[Problem details] In the copy, every record below must appear exactly as given, and no picture may appear.

━━━ Input for this task

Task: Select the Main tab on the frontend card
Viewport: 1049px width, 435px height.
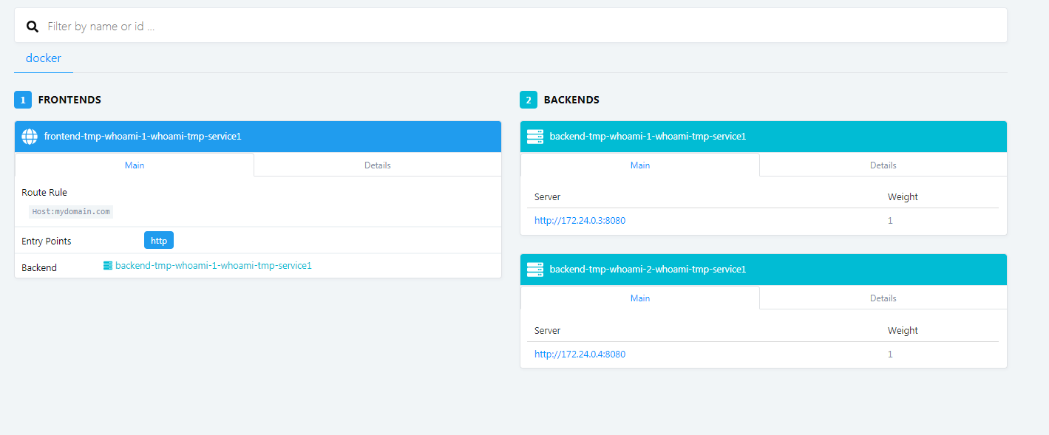Action: [x=134, y=165]
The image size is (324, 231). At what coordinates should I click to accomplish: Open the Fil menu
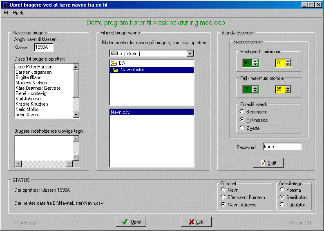coord(6,13)
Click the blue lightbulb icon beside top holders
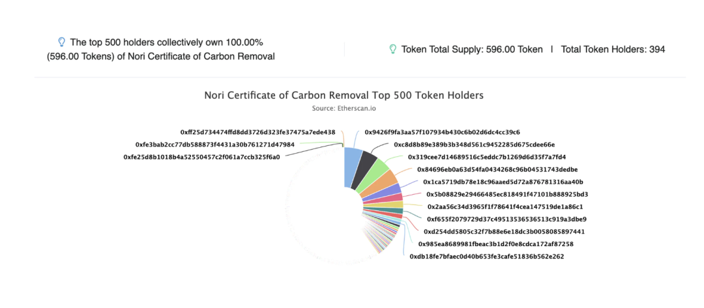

━━━━━━

[Result below]
Task: Select the Main tab on the frontend card
Viewport: 1049px width, 435px height.
Action: [x=134, y=165]
The image size is (324, 231). At what coordinates should I click to accomplish: Open the Fil menu
coord(6,13)
Click the blue lightbulb icon beside top holders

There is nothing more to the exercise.